Work order:
Please give back, word for word, each line from the start of the entries through the one in which "[Email Ukrainian EggCessories] (198, 50)" is found.

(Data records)
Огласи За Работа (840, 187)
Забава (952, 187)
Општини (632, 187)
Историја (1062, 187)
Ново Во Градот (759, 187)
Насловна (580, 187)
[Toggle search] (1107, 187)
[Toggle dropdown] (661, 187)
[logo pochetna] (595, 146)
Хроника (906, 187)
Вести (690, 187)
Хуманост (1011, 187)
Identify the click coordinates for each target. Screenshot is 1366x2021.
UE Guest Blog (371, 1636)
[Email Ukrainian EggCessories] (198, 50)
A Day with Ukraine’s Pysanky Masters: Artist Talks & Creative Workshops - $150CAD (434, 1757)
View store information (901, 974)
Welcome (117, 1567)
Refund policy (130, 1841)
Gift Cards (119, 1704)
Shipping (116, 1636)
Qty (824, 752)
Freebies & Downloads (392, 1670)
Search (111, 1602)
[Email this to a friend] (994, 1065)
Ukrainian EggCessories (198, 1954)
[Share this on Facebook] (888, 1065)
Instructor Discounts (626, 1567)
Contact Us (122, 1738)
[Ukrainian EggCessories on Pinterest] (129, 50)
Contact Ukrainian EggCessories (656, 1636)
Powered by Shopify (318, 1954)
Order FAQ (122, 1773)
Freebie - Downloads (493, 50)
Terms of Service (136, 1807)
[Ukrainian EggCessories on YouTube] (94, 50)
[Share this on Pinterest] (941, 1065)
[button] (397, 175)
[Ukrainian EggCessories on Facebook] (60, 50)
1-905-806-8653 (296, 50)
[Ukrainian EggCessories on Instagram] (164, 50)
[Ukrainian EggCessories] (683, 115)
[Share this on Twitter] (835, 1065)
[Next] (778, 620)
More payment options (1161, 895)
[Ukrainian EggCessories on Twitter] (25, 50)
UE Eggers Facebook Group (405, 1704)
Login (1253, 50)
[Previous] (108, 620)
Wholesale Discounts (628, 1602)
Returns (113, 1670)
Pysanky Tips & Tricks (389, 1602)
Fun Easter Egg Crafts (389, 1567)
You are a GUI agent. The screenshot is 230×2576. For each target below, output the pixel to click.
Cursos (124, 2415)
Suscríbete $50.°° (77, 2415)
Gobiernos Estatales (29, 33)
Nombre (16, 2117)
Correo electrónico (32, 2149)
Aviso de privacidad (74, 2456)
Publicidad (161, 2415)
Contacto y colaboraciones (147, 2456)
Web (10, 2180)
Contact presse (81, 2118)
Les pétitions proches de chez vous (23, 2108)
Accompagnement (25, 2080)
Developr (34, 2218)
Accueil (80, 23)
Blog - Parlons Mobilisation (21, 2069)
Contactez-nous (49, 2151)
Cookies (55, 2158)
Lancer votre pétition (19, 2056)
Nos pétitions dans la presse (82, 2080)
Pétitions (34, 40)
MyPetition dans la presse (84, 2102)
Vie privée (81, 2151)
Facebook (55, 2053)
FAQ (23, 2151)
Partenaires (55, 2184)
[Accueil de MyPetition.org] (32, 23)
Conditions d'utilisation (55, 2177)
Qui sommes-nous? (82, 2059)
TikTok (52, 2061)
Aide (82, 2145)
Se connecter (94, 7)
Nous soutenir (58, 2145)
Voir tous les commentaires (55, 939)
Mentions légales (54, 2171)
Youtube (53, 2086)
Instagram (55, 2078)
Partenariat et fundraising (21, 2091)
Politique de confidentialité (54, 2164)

Exercise response:
Огласи За Работа (840, 187)
Забава (952, 187)
Општини (632, 187)
Историја (1062, 187)
Ново Во Градот (759, 187)
Насловна (580, 187)
[Toggle search] (1107, 187)
[Toggle dropdown] (661, 187)
[logo pochetna] (595, 146)
Хроника (906, 187)
Вести (690, 187)
Хуманост (1011, 187)
Identify the click coordinates for each target. Screenshot is 1366x2021.
UE Guest Blog (371, 1636)
[Email Ukrainian EggCessories] (198, 50)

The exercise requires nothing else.